Anyway, people don’t change, but they can make good decisions. Especially when they have enough guns pointed at their head. That’s the takeaway, or the moral of this story. But they always escape, and then they’re back to making bad decisions all over again, usually involving pointing guns at other people’s heads.
And maybe that’s right. People don’t change. Not until there’s a compelling reason to. We carry on mindlessly making the same old bad decisions over and over again like in Einstein’s theory of insanity, repeating the same mistakes and expecting a different outcome.
It’s a horrible take. But it’s true to some extent. Getting better (it can’t get much worse) can be a bit of a song (and a dance). Recovery is a long and winding road. They tried to make me go to rehab, but I said “No, no, no!” There’s a lot of resistance to change, and even to making good decisions.
But is much of this also a result of the world we live in, and who we are? We live in a world consumed by neoliberal orthodoxy. We are in thrall to the ideas of freedom of the market, the decimation of government and public services, and the freedom of individuals (and individual responsibility, even while what’s left of the state bails out the greed and mistakes of unaccountable banks and corporations).

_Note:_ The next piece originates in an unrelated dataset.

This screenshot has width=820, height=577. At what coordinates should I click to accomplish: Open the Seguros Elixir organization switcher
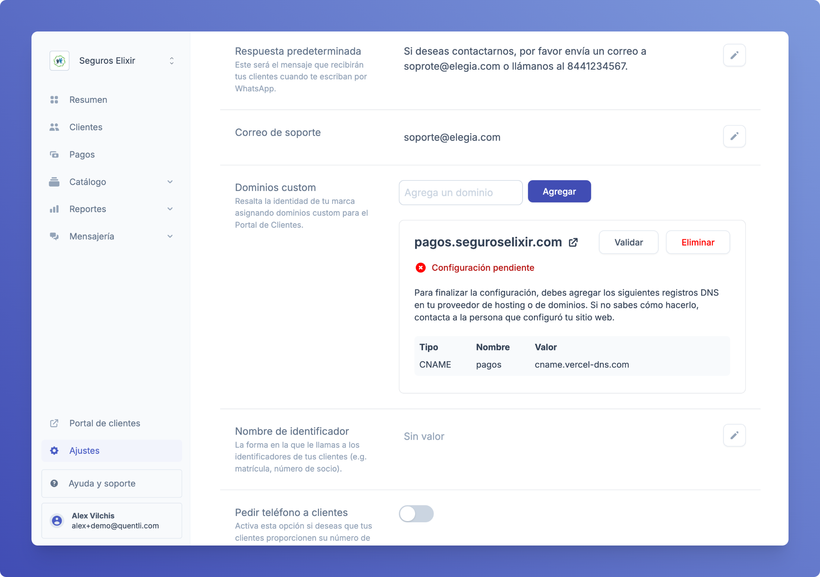172,61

There’s no such thing as society, Thatcher told us. There is no alternative.
Trump was right, Americans will never vote for a black woman. Hell, they wouldn’t even vote for a warmongering white woman. The white supremacist patriarchy is strong. Yes, they voted for a black man, but he turned out to be the most murderous president in history.
Is there an alternative? There’s always an alternative. It’s just that usually the alternative is more of the same, or worse. Take it or leave it. And even when there is a different option, one which might slightly rein in the excesses of this neoliberal onslaught, it’s demonised as a Stalinist coup that will murder Jews. “Nothing. Has. Changed.” implored Theresa May, quite rightly, as she continued as Prime Minister despite losing her massive parliamentary majority and failing to obtain a mandate to deliver Brexit, or anything other than her own resignation. Calling that election was the most audacious thing she ever did, aside from running through a field of wheat as a child.

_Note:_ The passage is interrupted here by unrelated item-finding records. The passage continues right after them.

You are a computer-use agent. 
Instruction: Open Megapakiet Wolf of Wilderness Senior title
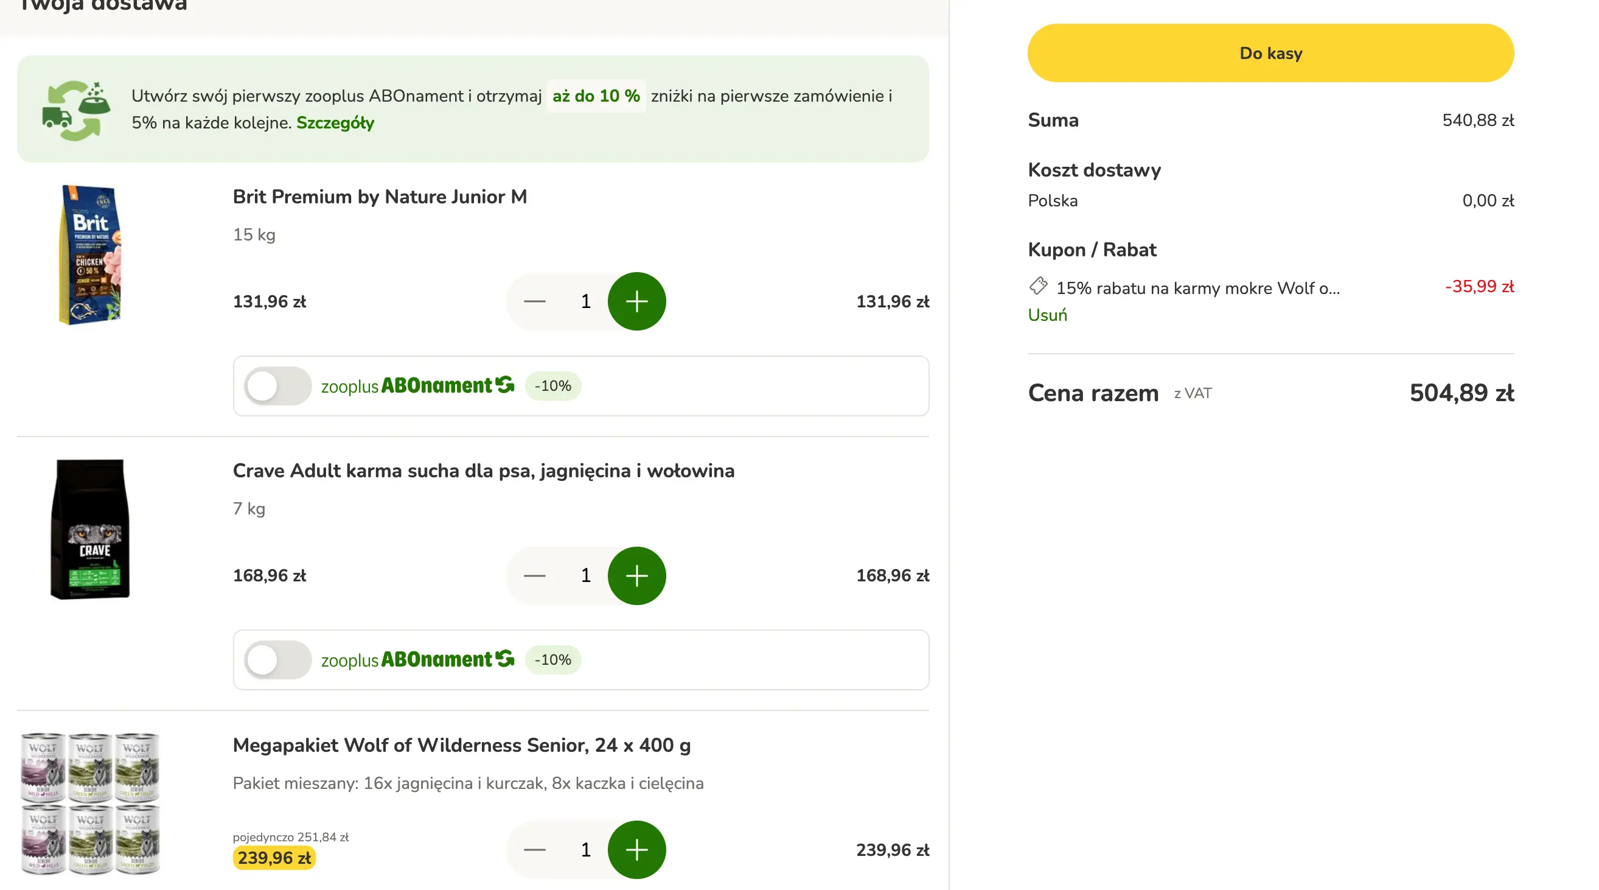tap(461, 745)
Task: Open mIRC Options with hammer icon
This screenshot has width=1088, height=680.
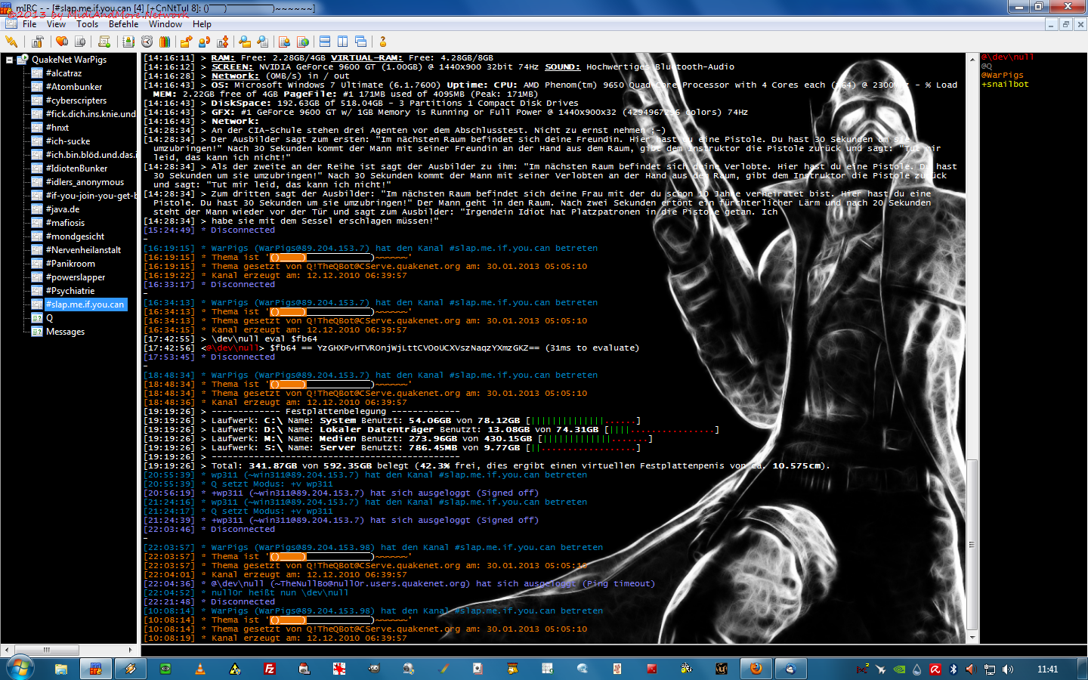Action: 37,42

Despite the people obviously voting for change, and genuine hope, it was clear that what we really needed instead was a lying, racist killer clown to run the country into the ground.
At least he had a plan. An oven-ready plan to deliver Brexit on a plate just in time for the New Year. It would be served cold, and thoroughly unappetising to everyone, toxic even. But it was the will of the people. It’s what we wanted. We voted for it! We wanted to sever our economic ties to our nearest and biggest trading partner and experience the freedom of going it alone in the big wide world, unleashed!
But that wasn’t enough! The killer clown told too many lies, and hosted too many parties in covid lockdown. He had to go. A tiny minority of elderly rich right wingers then voted for a new leader for us. One who would be more honest, less racist, less murderous, and not as stupid. Liz “Pork Markets” Truss.
Oh, fuck. She might not have been a liar, or a racist, or a murderer, but boy was she stupid. She killed the Queen, trashed the UK economy, and blew up Russia’s Nordstream pipeline, all in less than a month. Talk about a whirlwind. And some bad decisions. She now has a very nice pension. You reap what you sow.
People don’t change, but they can make good decisions. Neoliberalism doesn’t change, and the more that the people are subjected to its bad decisions, its lust for war, for death, for oil, for money, for making the rich richer and the poor poorer, the harder it gets for people to change, and the fewer good decisions are made.